## Problem to work on
Among the entries that follow, find the lines holding "height" and say how many there are, with no other words.

## Data provided
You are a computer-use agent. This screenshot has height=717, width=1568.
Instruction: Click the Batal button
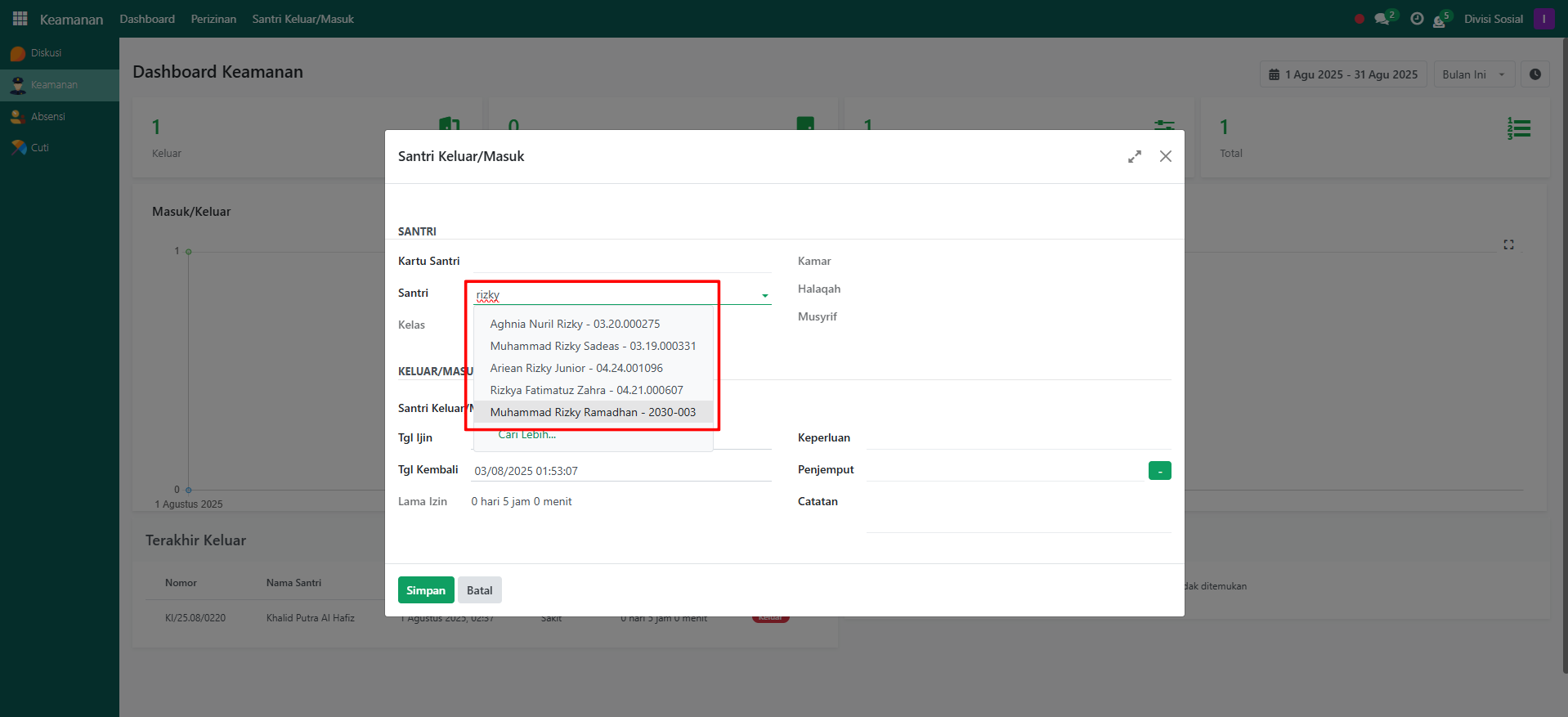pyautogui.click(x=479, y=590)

---

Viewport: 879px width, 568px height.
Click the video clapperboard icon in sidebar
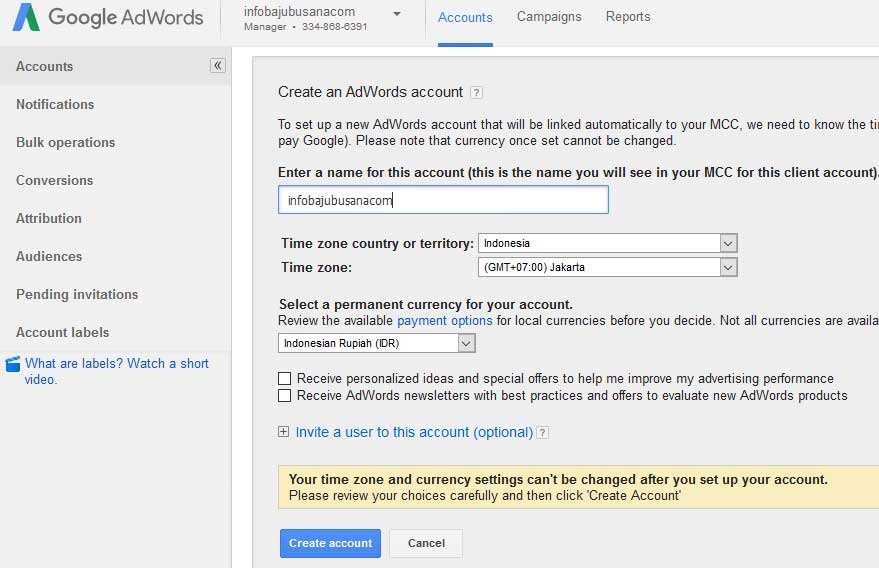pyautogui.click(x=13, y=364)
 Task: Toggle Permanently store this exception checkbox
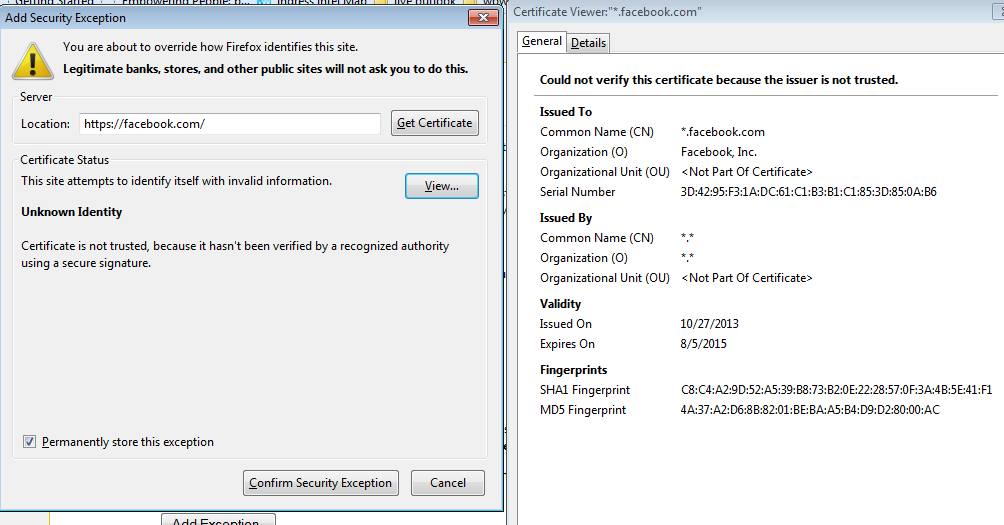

## Reply to the task
2